### Texte présenté
Qui sait à quoi servent les « savoirs scolaires » ?

L’école de France est la championne de l’indifférence au contenu de ses enseignements, privilégiant ainsi sa fonction de sélection.

Philippe Champy  et  Roger-François Gauthier  • 3 juillet 2023 abonné·es
Qui sait à quoi servent les « savoirs scolaires » ?
Fresque murale représentant deux enseignantes à l’air inflexible à l’entrée d’une école de Paris 11e.
© Xose Bouzas / Hans Lucas AFP.

Cet article est issu de notre nouveau hors-série : « Dessine-moi l’école publique ». Un numéro exceptionnel de 52 pages, à découvrir en kiosque et sur notre boutique en ligne !

Il est un paradoxe au cœur de notre école : elle s’abrite en permanence derrière un discours de révérence pour des idées d’« excellence », développées dans le cadre d’enseignements académiques consacrés pour l’essentiel à la diffusion et à l’évaluation de « connaissances ». Plusieurs faits attestent de façon irrécusable que ces prétentions sont illusoires. Premièrement, les grandes ouvertures quantitatives inscrites depuis cinquante ans n’ont été accompagnées d’aucune réflexion générale, approfondie et anticipatrice – en dehors de quelques rapports vite ignorés – sur les savoirs qu’il convenait d’enseigner. Et, pire, d’aucune des indispensables décisions en la matière : on a reconduit à l’identique, ou presque, les arrangements culturels et les hiérarchies préexistants. L’échec assez patent de la mise en œuvre des deux « socles communs », pourtant votés par le législateur (2006 et 2015), a souligné cette impasse. Comme il n’y a ni méthode ni vision d’ensemble, les changements se font à la marge et s’empilent, produisant des programmes dont chacun déplore par la suite la « lourdeur ».

L’éducation sans finalité

Deuxièmement, chaque fois que les autorités ont perçu que l’école ne pouvait plus ignorer des questions qui se posaient avec trop d’urgence aux élèves, elles ont ajouté sans fin, sans logique – mais surtout sans intégration cohérente au reste des enseignements – ce que les professionnels appellent des « éducations à ». Cette façon de procéder montre un renoncement à considérer ces objectifs « éducatifs » autrement que comme des supplétifs aléatoires, véritable fourre-tout allant de l’entreprenariat au développement durable. Troisièmement, l’évaluation des élèves en France se distingue, apparemment sans que cela ne choque personne, de celle des autres pays par le fait qu’on y attribue des diplômes à partir du calcul de moyennes générales qui consistent à « compenser » des carences en mathématiques par des performances en langue étrangère ou en EPS, par exemple. C’est la preuve, à l’instar des calculs ordinaires de moyennes dans les classes, que le résultat permettant la sélection a plus d’importance que les acquis réels des élèves.

Constat accablant : aucun texte de haut niveau ne définit l’éducation publique dans ses principes et ses finalités.

### Exercices
1 - Recopiez le passage de l'article sur les savoirs scolaires compris entre « L’école de France » et « école de Paris 11e. », ces deux extraits inclus.
2 - Indiquez si chacune des affirmations suivantes concorde avec l'article sur les savoirs scolaires, en répondant par oui ou par non et en citant les mots décisifs de l'article. (a) Les deux « socles communs » ont été votés par le législateur en 2006 et en 2015. (b) Les « éducations à » ont été intégrées de façon cohérente au reste des enseignements. (c) En France, les diplômes sont attribués à partir du calcul de moyennes générales.
Appuyez-vous uniquement sur l'article sur les savoirs scolaires.

### Données recueillies
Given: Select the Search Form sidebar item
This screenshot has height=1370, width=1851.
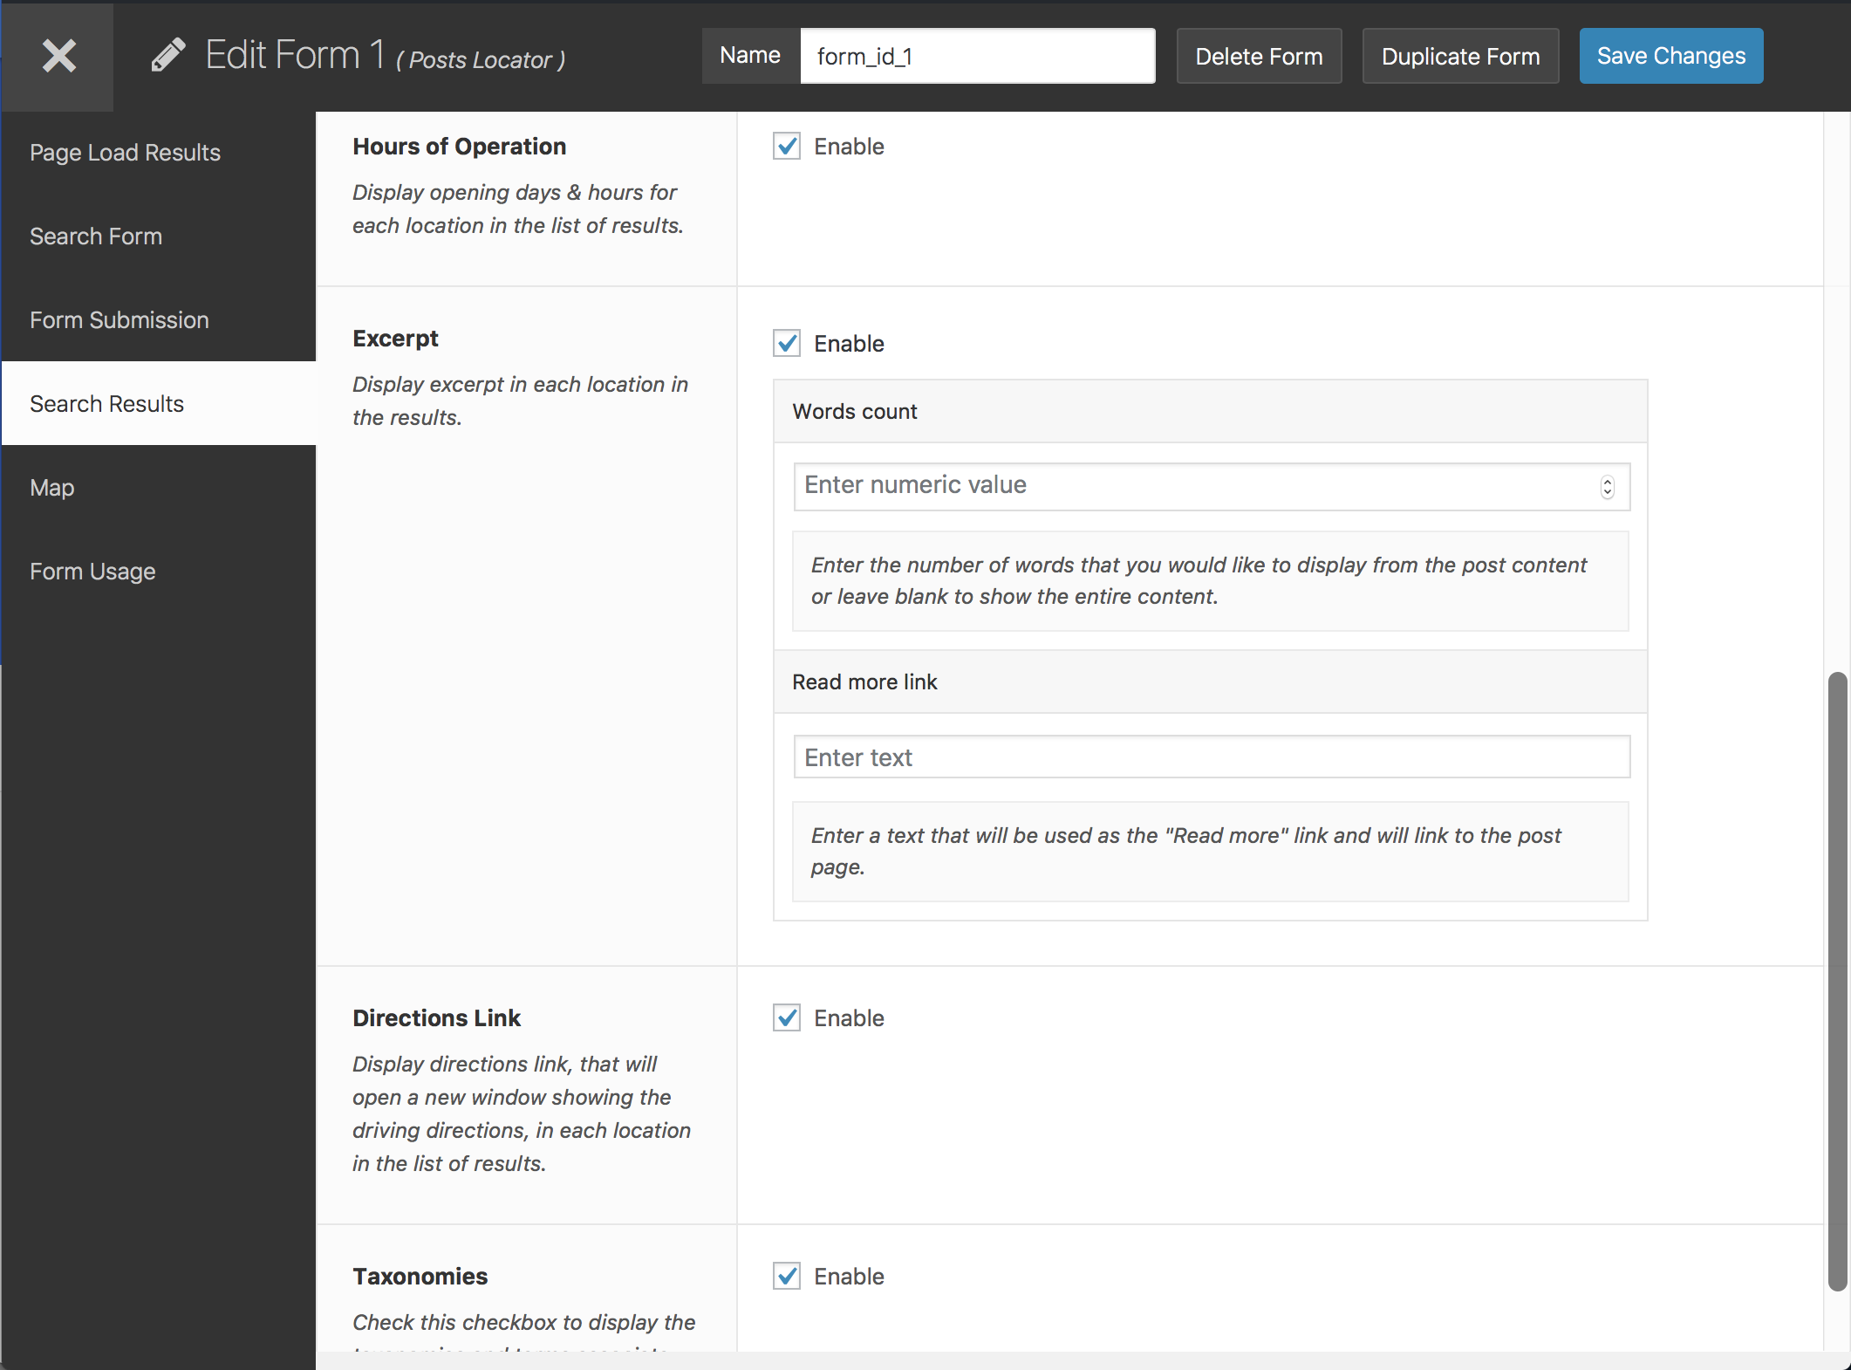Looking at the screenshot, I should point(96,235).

### Réponses complètes
1 -
L’école de France est la championne de l’indifférence au contenu de ses enseignements, privilégiant ainsi sa fonction de sélection.

Philippe Champy  et  Roger-François Gauthier  • 3 juillet 2023 abonné·es
Qui sait à quoi servent les « savoirs scolaires » ?
Fresque murale représentant deux enseignantes à l’air inflexible à l’entrée d’une école de Paris 11e.

2 -
(a) Oui : « pourtant votés par le législateur (2006 et 2015) ».
(b) Non : « mais surtout sans intégration cohérente au reste des enseignements ».
(c) Oui : « on y attribue des diplômes à partir du calcul de moyennes générales ».